_Provided material_:
= = = =
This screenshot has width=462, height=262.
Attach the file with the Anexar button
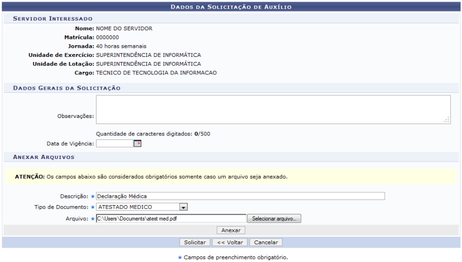[x=230, y=230]
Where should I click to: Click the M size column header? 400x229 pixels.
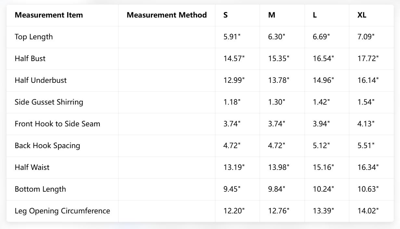(272, 15)
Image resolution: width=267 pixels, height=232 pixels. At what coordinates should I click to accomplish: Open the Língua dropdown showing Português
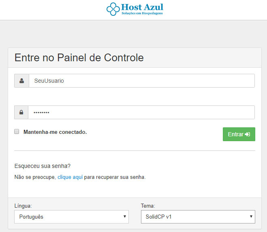click(72, 217)
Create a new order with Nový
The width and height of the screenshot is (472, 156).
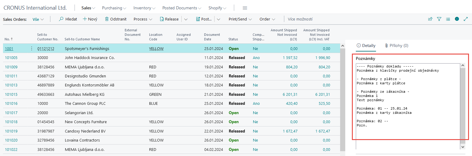tap(90, 19)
= = = =
_What the exercise asks_:
Your answer is an exact copy of the records above, stripped of pictures.

_Result of this task_:
This screenshot has width=462, height=262.
Attach the file with the Anexar button
[x=230, y=230]
Where should I click to: Click the M size column header? 400x229 pixels.
(272, 15)
Image resolution: width=267 pixels, height=232 pixels. At what coordinates should I click to accomplish: Open the Língua dropdown showing Português
click(72, 217)
Create a new order with Nový
The width and height of the screenshot is (472, 156).
tap(90, 19)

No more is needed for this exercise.